Rothstein stamped a boot heel like a gal waiting overlong for her carriage ride and snapped, “Damn it, Longarm!”
So Longarm got to his feet, saying, “I could use another brandy. Haven’t you figured the whole thing out yet? No offense, but you’re fixing to make a piss-poor lawman if you have to be led step by step by one hand.”
The well-spurred stockman slammed on the bar for a round of hard liquor and said, “I’m forty-eight years old this summer and you can just lead me by one hand all you like, Denver boy! You say all this fussing and feuding was over stolen stock, and I say to you nobody in these parts has had any damned stock stolen!” Longarm explained, “That’s because Buck and his boys hadn’t stolen any yet. Their boss, Jed Nolan, was planning on moving his operation up to Wyoming and expanding it some. I doubt old Jed meant to raise anyone’s wages. he wasn’t paying top dollar, and mayhaps old Buck there didn’t want to work that hard for any wages. So they were waiting for Jed Nolan to leave Buck in charge of his spread and all his stock while he went clean over to Chicago on a long-planned business trip.”
The stockman who’d been saying he was so puzzled suddenly let out a trail whoop and declared, “Great balls of fire! I see it all now! That’s where Oregon John fits in! I know Jed Nolan planned on a two-week business trip. He told me so just the other day. So not a soul would know all them Double Seven cows were on their way over the mountains before their lawful owner got back!”
Someone asked, “What about Miss Amanda, Jed’s wife? Ain’t she still out at their spread and wouldn’t she notice if they commenced to round up and drive off all her man’s stock?”
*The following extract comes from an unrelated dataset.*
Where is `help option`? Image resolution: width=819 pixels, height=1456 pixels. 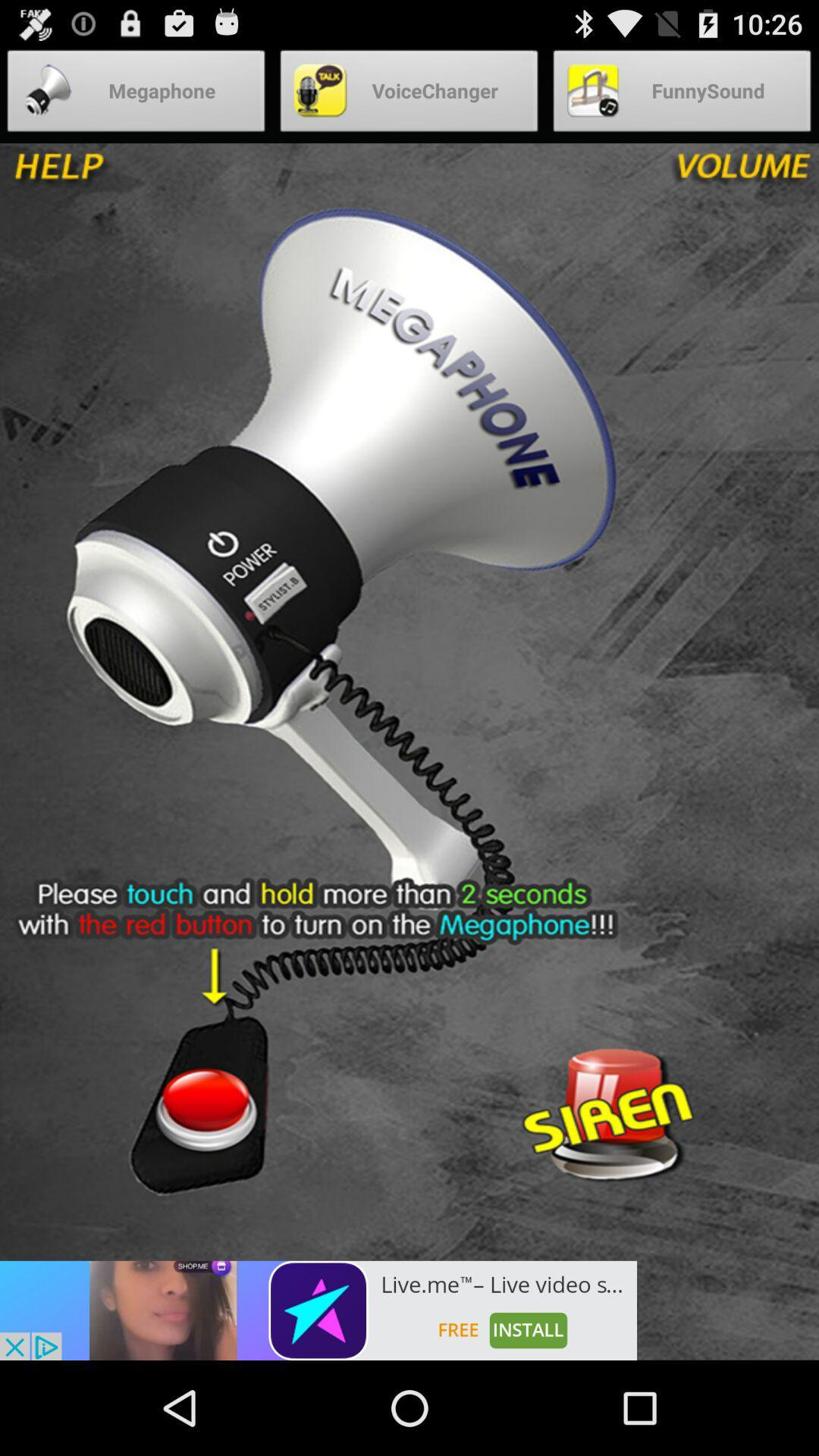 help option is located at coordinates (111, 174).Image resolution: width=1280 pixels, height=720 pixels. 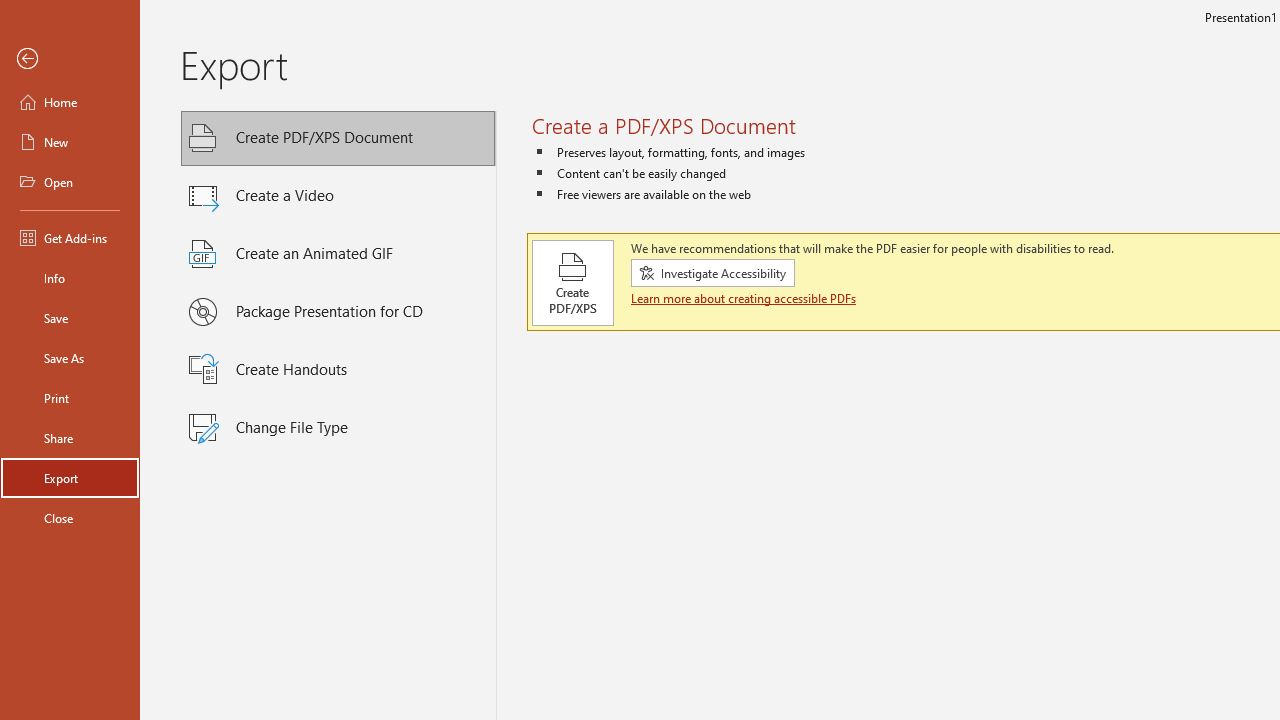 I want to click on 'Save As', so click(x=69, y=356). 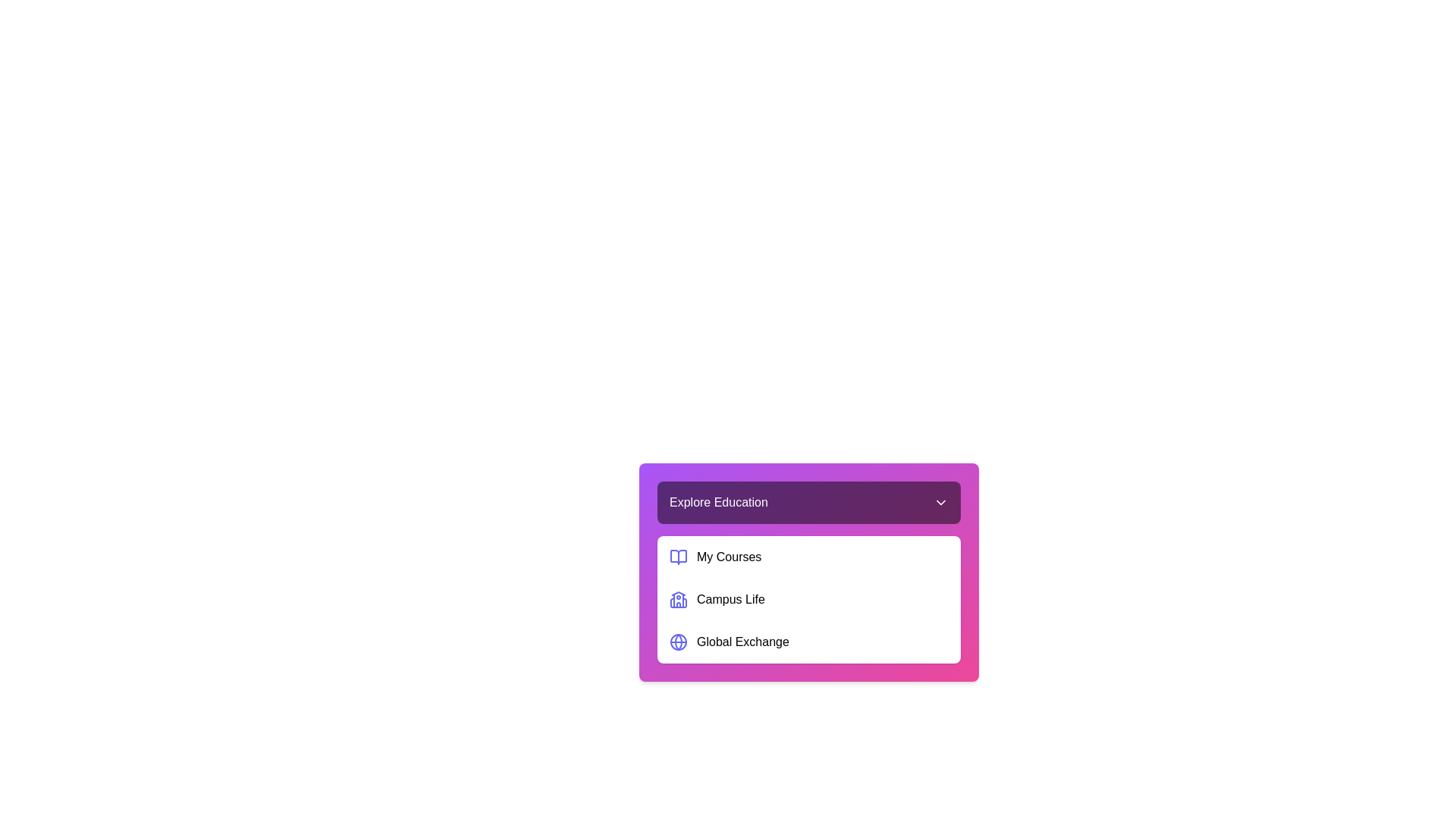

Another local laughed and asked, “How? That mail-order play-pretty wouldn’t know a cow was being stolen if they ran it through her bedroom whilst she was reading one of her romantic novels from back East.”
Rothstein soberly pointed out, “Buck could have meant to kill her the way he killed that housemaid. We just heard him admit to being rough on women.”
Longarm nodded, but said, “It’s a moot question how many folks he meant to kill as he went into the cattle business for himself. The only deaths that lead direct to his door are those of French Sarah and that fool cowboy in the back. Quicksilver and Oregon John were on his side, and you could almost say Will Posner’s death just now was accidental.”